---- DATA EXCERPTS

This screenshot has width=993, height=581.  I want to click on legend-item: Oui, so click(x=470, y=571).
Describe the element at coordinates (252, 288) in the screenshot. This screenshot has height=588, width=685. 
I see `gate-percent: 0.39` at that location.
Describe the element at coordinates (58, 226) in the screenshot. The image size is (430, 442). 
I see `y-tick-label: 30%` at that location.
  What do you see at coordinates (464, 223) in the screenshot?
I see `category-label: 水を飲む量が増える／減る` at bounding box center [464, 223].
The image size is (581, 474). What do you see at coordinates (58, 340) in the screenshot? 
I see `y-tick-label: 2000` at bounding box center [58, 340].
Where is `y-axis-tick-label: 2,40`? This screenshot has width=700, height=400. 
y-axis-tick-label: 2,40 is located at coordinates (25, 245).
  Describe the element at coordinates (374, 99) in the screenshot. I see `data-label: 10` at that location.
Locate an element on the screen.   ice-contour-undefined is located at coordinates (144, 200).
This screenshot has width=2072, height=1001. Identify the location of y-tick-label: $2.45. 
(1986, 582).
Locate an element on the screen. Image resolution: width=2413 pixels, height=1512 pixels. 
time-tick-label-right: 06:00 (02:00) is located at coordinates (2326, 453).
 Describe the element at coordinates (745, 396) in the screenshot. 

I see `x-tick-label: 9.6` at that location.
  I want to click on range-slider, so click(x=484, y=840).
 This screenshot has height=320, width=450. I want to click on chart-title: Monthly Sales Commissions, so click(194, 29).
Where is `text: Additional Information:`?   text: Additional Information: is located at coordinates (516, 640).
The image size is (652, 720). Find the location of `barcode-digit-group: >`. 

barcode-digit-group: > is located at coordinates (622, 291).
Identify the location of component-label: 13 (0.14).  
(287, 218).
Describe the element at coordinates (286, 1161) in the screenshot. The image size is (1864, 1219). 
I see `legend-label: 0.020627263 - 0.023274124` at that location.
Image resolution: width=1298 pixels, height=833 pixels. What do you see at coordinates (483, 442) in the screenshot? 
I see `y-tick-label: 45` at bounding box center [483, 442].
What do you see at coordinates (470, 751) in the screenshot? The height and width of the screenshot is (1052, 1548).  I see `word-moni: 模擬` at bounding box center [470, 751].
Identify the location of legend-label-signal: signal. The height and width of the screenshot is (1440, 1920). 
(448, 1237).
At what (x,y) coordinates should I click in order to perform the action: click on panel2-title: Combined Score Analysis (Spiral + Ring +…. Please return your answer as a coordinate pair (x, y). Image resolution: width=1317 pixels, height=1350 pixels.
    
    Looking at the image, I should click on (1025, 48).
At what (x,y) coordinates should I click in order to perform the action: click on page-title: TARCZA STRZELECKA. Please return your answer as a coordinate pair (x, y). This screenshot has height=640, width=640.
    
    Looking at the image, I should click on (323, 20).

--------

BRIEF - Copy out every line of the rows above that contains the string "group". Match case exactly.

REPLY TO THE TASK -
The image size is (652, 720). Find the location of `barcode-digit-group: >`. 
barcode-digit-group: > is located at coordinates (622, 291).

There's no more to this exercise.